Yes - I have Comcast's home monitoring system.

The thing that really creeped me out is that my neighbors don't have a key to my back gate, so I don't know what they were doing back there except being nosey. I'm not worried about them coming into the out, but I do wonder why they're snopping around.

I doubt that changing my locks will alter the creepy feeling i have.


----------



## zooeysmom (Aug 1, 2011)

I wouldn't be creeped out--it sounds like this family just really cares about you and about being a good neighbor (so rare these days). When I lived in L.A. I gave one trusted neighbor my key, as she took care of Zooey sometimes. Have a little faith in people is my advice


----------



## maddysmom (Mar 8, 2012)

Eww...that does sound creepy. I like my privacy way too much and to have someone in my back yard is just getting too much in my space. I change my locks every few years if I know I've given my key out too much to workers...they could always make copies and recently had to change the code to my garage since someone who had the code tried to open it during the night and I probably wouldn't bother with those busy body neighbors again


----------



## harrysmom (Sep 28, 2007)

wkomorow said:


> About 10 years ago, I went with all electronic locks on my doors. I can change the access codes fairly simply. The ones I have currently are tied to my home automation system so I can change the access codes from any computer and open them from my phone. But the first ones I had were self-contained units that I programmed at the lock itself.
> 
> This way there are no keys and I can provide temporary access to the house any time I want by putting in a new code number and remove it when I need to.


We have electronic locks, also, and we love them. The kids never have to worry about having their house keys with them and in an emergency, they can tell the police or a neighbor the code over the phone and allow them access.

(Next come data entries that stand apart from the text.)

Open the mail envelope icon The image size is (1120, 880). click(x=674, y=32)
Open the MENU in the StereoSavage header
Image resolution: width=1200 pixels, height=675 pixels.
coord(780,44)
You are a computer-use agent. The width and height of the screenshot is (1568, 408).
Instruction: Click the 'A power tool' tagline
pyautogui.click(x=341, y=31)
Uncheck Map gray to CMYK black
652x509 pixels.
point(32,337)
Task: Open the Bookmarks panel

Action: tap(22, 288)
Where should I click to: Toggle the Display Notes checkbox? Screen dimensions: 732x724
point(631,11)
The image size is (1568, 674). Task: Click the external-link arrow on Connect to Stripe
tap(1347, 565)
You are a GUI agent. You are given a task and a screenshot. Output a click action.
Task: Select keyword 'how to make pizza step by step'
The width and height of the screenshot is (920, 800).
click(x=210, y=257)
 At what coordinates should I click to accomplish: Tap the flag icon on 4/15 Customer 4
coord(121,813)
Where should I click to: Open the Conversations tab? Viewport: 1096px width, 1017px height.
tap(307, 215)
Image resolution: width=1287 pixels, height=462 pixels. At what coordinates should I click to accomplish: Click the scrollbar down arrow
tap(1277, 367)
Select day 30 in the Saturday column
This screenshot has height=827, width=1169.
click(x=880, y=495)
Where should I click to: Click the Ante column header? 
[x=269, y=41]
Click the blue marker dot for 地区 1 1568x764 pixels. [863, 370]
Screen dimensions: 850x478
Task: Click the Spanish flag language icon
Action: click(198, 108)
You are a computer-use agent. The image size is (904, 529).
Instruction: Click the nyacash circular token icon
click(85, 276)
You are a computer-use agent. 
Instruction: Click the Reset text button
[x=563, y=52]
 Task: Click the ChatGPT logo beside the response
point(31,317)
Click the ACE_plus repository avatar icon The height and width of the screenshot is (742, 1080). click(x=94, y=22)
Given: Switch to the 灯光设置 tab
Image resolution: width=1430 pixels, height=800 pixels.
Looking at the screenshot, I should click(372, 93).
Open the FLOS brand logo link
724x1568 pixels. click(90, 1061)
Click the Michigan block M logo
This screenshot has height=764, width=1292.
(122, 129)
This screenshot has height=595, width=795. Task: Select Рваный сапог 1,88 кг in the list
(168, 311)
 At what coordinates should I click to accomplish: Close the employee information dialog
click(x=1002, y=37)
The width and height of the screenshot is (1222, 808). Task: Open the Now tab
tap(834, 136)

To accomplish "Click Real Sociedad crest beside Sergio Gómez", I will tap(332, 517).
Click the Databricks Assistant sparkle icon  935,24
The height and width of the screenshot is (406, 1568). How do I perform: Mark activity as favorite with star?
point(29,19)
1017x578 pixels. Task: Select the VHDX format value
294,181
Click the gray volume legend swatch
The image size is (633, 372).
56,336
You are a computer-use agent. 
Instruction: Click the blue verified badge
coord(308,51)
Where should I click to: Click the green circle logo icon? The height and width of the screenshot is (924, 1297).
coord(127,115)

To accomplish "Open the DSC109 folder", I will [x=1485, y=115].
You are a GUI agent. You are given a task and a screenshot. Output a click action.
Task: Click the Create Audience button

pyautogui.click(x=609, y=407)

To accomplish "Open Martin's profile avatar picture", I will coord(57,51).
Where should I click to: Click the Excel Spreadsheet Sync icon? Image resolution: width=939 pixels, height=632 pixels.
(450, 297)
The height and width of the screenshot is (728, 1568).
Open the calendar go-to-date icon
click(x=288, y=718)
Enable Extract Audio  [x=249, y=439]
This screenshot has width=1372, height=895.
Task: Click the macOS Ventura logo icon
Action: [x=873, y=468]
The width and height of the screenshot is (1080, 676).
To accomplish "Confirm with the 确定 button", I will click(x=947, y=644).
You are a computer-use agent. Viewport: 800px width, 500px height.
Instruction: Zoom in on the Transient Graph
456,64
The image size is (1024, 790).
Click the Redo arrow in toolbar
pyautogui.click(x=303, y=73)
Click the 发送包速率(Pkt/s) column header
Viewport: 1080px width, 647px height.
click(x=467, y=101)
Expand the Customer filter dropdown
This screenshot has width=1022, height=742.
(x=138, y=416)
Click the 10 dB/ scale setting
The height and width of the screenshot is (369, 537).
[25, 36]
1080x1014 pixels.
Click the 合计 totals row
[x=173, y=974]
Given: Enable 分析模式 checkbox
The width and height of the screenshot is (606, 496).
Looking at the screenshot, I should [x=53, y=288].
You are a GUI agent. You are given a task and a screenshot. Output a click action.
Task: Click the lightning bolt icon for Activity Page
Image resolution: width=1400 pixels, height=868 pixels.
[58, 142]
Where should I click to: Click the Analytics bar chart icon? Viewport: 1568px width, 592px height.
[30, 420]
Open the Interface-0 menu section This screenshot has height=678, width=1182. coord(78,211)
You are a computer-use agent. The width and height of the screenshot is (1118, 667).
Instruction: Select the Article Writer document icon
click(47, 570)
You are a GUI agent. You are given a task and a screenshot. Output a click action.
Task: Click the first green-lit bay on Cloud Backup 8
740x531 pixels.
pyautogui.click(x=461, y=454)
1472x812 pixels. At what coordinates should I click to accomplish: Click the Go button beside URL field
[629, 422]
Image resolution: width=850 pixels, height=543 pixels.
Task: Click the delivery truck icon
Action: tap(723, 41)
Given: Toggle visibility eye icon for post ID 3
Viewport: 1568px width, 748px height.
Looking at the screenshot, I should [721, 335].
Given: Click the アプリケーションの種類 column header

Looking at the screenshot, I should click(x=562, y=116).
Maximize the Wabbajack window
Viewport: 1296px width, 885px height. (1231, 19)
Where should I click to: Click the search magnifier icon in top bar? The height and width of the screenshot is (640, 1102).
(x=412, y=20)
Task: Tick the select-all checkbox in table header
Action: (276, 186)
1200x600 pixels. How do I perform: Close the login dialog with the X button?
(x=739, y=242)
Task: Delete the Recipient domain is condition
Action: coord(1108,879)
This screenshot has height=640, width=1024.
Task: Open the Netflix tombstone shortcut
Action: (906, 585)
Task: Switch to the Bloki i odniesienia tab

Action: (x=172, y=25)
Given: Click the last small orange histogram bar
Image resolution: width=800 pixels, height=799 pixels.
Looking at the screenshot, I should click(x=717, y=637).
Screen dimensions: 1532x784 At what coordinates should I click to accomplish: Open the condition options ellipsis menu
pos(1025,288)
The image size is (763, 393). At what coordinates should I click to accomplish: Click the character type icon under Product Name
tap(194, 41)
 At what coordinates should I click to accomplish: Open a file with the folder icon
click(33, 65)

And, I know all about being creeped out by neighbors. My next door neighbors are very nice, but their elderly mom lives with them and has nothing to do all day but watch me. Although I know that she means no harm, it's a bit disconcerting to see someone peering out a window at you, especially when you like your privacy.

I think I would have my locks changed, Lynn. Stay safe and I hope you're feeling better!


----------



## edelweiss (Apr 23, 2010)

It is the true "national past-time" to hang out your windows in Austria & watch people & tell them if they are doing something of which one does not approve"---no joking! I hope if I ever get mugged it will be on one of those streets! :HistericalSmiley:


----------



## Matilda's mommy (Jun 1, 2005)

Lynn, I'm sure your neighbors are thinking they are watching out for you, they knew Jerry some and he felt comfortable enough to give them a key, I'm wondering if the girl granddaughter was looking for your girls to play with, do they go out when your not home? Maybe she has played with them before, now if that's the case the grandma is really in the wrong there and I would be upset if that was happening
We live in a neighborhood where all the people around us work, in 5 years I have met 4 people, our next door neighbors are young and have two small children, we did give them a key to our house and ask them to watch our house while we are gone. They email us while we travel so we know things are ok back home, I have been to their house 3 times, they have been to our place 3 or so times, short visits, just letting each other know we are their for one another, If I could I would adopt them lol, gosh they watch over us better then are own kids:innocent:
Lorin goes to his brothers farm a few times in the summer and spends a week or so, I would freak out if my neighbor opened my door while I was home, seems to me they could call first to see if you are ok
I would wait a few days and then go over to their house and tell them that you would like the key back, if you feel comfortable I would ask for their phone number just in case you ever needed them. I then would thank them for being such caring neighbors and leave. That way no hard feelings.
I like my neighbors but don't go out of my way to get to close. I was taken advantage of years ago by neighbors and now I am a bit standoffish of getting to close. But when I'm home I will go out of my way to help a neighbor if need be


----------



## Snowball Pie's Mommi (Oct 16, 2008)

If you feel uncomfortable with your neighbors having your keys ... I would have all the locks changed in the house. You don't have to say anything to them. 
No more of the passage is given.